今回、この3種類の認証方法のうち、ファイル認証とDNS認証の仕様が変更されました。メール認証の仕様変更はありません。
ファイル認証
ファイル認証とは、Comodo が指定する固有の「認証ファイル」を申請ドメインのウェブサイトにアップロードし、Comodo のクローラーが検知することで、ドメイン管理者であることを確認するオンライン認証方法です。
今回の仕様変更では、認証ファイルをアップロードするディレクトリが変更になりました。
認証ファイルをアップするディレクトリ
変更前:http://申請したFQDN/認証ファイル.txt
変更後:http(s)://申請したFQDN/.well-known/pki-validation/認証ファイル.txt
例えば、認証ファイルへのパスは、以下のようになります。
http://abc.com/.well-known/pki-validation/8D74EE158718C552568B8B7D79F6FD9E.txt
Comodo のクローラーによる確認は、http:// でも https:// でも行われますが、Best SSL(弊社運営サイト)の申請ページで、いづれかを選択指定する必要があります。
認証ファイルの内容も仕様変更されますが、申請後に BestSSL マイページからダウンロードできますので、特段意識する必要はありません。
ちなみに、以下は、認証ファイルの内容例です。
C9C863405FE7675A3988B97664EA6BAF442019E4E52FA335F406F7C5F26CF14F comodoca.com 10AF9DB9TU231
ファイル認証を選択する際の注意点
他のURLへリダイレクトされる、ブラウザにSSLエラーメッセージが表示されるなど、認証ファイルにアクセスできないために、オンライン認証をパスできない事例は多くあります。
認証ファイルのパスにアクセスできる設定が可能か?サーバ管理者への事前確認が重要です。
また、認証ファイルのアップロード完了後は、認証ファイルへのパスにアクセスできるか?実際にアクセスして確かめることも大切です。

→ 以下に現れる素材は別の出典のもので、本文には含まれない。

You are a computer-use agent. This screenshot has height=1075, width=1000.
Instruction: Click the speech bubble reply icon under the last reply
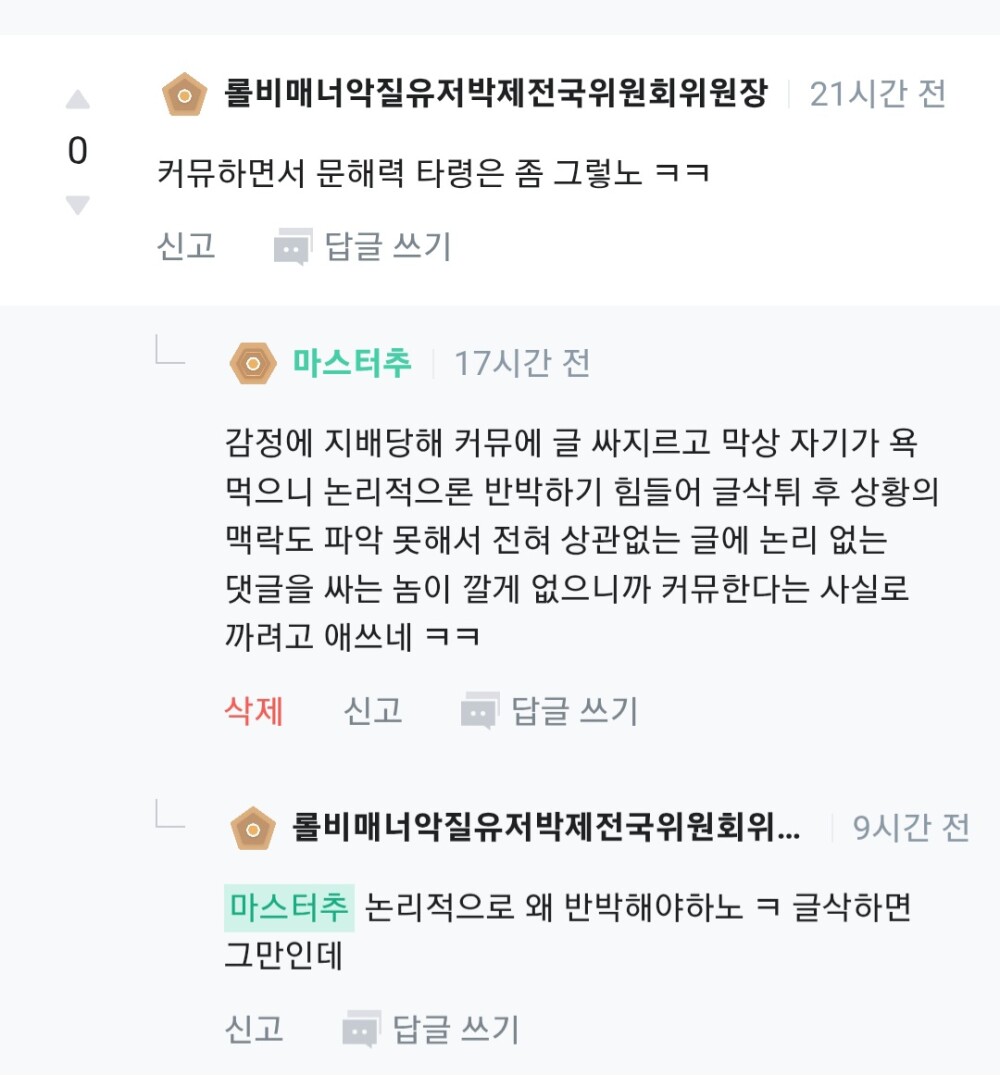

アクセスできない状態を放置した場合でも、Comodoから連絡などはありません。
DNS認証
Comodo が指定する固有の「認証文字列」を DNS のレコードに追加し、Comodo が確認することで、ドメイン管理者であることを確認するオンライン認証方法です。
今回の仕様変更は、以下のとおりです。
レコードタイプ: CNAME(変更なし)
レコード: アンダースコア ("_") の追加
認証文字列:SHA256 を利用したハッシュ値
認証文字列の仕様も変更されますが、申請後に BestSSL マイページからダウンロードできますので、特段意識する必要はありません。
ちなみに、以下は、CNAMEレコードの内容例です。
_C7FBC2039E400C8EF74129EC7DB1842C.abc.com CNAME C9C863405FE7675A3988B97664EA6BAF.442019E4E52FA335F406F7C5F26CF14F.comodoca.com
まとめ
Comodo オンラインドメイン認証の仕様が変わった。
対応方法が変わるのは、ファイル認証とDNS認証のみで、メール認証は変わらない。
ファイル認証の変更ポイントは、認証ファイルのアップロードディレクトリの変更。認証ファイルの仕様変更もあるが、BestSSL ダウンロードサービスの利用で、意識する必要なし。
DNS認証の変更ポイントは、認証文字列の仕様変更。BestSSL ダウンロードサービスの利用で、意識する必要なし。